ASSIGNMENT >> Line count for "computer": say how many lines of the data contain it, with no other text.

Data items >>
<<<<

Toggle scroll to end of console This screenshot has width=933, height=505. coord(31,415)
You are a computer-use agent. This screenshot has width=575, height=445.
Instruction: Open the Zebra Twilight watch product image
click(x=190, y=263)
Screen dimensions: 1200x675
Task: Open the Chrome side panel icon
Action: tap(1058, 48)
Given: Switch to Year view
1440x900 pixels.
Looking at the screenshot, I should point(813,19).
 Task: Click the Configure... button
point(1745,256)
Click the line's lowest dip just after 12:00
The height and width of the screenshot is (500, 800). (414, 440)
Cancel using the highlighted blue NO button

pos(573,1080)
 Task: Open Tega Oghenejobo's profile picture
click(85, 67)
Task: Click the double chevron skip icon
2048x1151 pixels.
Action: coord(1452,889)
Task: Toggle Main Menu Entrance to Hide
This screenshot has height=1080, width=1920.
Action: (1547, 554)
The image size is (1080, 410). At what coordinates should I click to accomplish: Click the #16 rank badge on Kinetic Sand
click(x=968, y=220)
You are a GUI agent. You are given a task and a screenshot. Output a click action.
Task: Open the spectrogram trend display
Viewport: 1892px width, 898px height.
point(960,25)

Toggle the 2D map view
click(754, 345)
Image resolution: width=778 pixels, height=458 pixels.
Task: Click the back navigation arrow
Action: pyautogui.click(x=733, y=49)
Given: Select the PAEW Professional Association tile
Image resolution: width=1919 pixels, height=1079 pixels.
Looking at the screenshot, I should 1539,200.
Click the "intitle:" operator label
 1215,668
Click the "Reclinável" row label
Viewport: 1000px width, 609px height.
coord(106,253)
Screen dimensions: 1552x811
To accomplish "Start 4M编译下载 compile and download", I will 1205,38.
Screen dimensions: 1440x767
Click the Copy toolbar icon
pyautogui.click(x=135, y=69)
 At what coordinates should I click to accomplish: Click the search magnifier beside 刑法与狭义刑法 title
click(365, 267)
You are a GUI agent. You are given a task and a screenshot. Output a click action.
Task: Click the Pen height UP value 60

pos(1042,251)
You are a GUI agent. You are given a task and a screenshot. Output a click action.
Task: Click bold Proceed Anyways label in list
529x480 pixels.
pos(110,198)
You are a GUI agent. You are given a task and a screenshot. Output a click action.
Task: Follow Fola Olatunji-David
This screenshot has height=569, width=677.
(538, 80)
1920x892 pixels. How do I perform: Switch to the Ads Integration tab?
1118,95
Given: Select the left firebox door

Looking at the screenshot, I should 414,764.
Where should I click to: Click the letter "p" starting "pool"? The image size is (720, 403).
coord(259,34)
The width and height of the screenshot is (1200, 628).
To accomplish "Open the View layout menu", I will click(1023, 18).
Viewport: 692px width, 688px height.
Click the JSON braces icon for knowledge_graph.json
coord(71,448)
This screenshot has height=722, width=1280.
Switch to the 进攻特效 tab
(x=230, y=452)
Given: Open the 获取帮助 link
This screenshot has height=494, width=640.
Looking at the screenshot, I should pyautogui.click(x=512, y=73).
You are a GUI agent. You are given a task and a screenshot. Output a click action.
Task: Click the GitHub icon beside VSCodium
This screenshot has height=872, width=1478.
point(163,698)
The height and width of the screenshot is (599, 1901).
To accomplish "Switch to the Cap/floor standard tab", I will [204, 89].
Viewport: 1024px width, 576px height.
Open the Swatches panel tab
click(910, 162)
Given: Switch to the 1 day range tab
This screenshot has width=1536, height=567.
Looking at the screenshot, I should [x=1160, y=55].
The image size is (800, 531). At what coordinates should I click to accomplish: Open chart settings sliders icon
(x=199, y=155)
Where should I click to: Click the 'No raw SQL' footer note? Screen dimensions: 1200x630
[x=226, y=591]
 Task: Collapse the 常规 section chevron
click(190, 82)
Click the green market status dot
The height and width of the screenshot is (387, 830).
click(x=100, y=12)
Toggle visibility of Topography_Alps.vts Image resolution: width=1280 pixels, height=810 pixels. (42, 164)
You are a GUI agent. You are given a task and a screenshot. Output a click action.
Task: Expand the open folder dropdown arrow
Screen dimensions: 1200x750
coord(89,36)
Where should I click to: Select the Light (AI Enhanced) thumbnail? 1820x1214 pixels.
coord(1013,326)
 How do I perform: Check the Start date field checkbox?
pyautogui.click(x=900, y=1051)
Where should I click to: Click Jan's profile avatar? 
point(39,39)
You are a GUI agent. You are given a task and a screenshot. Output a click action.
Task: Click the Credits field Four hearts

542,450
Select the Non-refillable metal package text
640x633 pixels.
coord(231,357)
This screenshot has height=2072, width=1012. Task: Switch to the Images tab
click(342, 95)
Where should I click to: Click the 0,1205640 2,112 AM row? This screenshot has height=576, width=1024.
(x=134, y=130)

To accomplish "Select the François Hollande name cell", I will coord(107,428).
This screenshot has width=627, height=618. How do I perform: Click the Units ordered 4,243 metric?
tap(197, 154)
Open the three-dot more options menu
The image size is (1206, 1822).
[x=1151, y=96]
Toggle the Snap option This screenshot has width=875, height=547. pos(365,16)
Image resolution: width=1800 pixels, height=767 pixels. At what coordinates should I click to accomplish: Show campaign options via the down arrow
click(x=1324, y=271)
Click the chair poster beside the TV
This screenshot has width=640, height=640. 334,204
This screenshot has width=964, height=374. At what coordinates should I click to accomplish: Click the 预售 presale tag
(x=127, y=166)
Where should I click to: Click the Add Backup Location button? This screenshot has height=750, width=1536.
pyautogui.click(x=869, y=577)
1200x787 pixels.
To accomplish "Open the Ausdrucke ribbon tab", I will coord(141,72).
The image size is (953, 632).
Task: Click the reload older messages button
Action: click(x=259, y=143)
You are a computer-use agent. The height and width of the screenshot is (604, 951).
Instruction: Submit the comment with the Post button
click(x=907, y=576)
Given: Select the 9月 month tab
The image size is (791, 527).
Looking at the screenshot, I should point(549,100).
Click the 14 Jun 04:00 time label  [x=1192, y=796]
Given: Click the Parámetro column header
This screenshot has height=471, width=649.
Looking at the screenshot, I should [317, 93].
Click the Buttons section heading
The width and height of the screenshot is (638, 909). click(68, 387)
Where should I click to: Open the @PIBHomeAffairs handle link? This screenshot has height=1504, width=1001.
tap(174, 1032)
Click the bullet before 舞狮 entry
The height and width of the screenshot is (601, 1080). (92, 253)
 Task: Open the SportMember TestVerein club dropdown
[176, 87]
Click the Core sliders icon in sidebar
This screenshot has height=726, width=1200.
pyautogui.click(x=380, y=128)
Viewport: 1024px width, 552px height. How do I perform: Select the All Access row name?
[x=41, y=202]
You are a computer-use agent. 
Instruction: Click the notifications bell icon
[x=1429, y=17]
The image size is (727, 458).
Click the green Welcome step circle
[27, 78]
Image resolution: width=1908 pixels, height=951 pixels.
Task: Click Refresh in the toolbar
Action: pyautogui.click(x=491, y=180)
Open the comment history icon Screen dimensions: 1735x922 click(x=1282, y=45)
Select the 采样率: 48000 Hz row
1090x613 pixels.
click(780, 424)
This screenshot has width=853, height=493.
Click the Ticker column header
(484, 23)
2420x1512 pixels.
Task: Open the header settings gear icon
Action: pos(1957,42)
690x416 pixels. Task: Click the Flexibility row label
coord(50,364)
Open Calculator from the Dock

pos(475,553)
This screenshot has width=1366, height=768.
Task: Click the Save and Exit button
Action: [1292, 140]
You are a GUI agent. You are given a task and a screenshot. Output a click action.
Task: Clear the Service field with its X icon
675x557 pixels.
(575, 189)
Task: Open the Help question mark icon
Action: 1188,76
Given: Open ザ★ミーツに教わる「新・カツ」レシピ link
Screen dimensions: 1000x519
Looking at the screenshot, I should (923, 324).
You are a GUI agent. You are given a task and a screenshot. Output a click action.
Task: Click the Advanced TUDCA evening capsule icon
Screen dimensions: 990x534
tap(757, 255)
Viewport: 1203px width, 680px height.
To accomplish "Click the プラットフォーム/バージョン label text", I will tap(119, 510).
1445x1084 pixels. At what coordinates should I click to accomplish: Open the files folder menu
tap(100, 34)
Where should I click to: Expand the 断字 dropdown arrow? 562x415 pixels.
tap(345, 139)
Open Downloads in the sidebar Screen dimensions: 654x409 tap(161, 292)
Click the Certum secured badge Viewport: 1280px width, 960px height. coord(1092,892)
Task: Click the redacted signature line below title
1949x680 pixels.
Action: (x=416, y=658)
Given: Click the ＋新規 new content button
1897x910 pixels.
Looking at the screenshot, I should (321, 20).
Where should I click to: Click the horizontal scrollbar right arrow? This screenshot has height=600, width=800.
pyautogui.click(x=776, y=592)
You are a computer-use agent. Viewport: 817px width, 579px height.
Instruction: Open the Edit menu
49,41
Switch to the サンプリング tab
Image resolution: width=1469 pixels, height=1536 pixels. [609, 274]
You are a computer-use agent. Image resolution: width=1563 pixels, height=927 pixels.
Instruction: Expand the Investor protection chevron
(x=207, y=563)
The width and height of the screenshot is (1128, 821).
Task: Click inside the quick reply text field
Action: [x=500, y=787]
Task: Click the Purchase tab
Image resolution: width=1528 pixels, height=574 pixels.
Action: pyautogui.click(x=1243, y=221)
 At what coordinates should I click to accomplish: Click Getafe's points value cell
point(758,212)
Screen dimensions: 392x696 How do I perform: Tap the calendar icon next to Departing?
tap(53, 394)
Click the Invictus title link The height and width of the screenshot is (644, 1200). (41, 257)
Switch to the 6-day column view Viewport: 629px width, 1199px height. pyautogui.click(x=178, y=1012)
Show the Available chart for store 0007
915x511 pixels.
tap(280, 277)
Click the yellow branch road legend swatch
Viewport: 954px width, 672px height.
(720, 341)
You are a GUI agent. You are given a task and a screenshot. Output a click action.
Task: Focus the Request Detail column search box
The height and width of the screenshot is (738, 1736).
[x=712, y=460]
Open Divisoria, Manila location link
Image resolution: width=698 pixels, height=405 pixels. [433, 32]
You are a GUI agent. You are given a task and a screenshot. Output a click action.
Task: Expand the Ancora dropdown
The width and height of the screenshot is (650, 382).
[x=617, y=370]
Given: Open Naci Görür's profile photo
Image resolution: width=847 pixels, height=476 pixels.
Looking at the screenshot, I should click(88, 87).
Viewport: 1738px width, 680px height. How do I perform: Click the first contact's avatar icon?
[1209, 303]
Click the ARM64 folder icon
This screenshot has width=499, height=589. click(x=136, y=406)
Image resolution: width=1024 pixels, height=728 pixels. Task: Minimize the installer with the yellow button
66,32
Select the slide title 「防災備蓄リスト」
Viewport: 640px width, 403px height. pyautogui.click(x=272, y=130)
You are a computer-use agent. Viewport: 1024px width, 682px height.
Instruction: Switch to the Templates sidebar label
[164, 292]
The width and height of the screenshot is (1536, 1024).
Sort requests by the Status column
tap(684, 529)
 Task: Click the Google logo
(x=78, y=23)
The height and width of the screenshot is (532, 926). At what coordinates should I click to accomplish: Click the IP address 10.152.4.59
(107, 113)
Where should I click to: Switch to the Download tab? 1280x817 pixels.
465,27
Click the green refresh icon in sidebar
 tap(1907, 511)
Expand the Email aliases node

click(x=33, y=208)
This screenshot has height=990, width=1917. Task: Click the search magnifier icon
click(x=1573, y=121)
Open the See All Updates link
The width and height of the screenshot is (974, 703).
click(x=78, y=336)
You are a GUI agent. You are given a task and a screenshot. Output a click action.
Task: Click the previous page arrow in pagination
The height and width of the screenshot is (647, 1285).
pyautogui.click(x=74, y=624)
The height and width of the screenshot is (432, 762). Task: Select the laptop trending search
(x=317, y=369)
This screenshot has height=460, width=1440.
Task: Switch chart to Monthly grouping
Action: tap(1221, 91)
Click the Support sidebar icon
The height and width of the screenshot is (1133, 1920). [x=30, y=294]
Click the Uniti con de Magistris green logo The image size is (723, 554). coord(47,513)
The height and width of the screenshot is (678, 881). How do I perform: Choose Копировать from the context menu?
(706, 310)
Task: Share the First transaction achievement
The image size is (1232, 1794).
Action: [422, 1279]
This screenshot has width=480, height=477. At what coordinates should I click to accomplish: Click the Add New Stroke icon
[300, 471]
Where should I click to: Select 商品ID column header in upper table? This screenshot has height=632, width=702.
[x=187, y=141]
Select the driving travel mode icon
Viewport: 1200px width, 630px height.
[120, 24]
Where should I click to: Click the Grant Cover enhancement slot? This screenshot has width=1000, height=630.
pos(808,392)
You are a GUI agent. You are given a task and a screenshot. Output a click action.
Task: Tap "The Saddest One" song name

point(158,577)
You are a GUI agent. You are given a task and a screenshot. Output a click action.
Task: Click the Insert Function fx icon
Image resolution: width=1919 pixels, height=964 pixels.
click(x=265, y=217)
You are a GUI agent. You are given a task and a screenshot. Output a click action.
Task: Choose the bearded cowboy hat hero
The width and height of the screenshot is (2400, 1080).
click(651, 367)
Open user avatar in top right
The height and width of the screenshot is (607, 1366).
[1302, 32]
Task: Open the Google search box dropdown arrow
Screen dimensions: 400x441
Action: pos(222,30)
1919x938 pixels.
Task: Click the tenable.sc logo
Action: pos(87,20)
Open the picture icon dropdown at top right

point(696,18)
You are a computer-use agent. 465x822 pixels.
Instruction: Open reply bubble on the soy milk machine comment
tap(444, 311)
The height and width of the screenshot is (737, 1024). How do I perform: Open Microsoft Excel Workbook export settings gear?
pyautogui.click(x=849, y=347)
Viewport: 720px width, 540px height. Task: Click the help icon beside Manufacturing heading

>>>>

ANSWER FOR THIS EXERCISE >> 7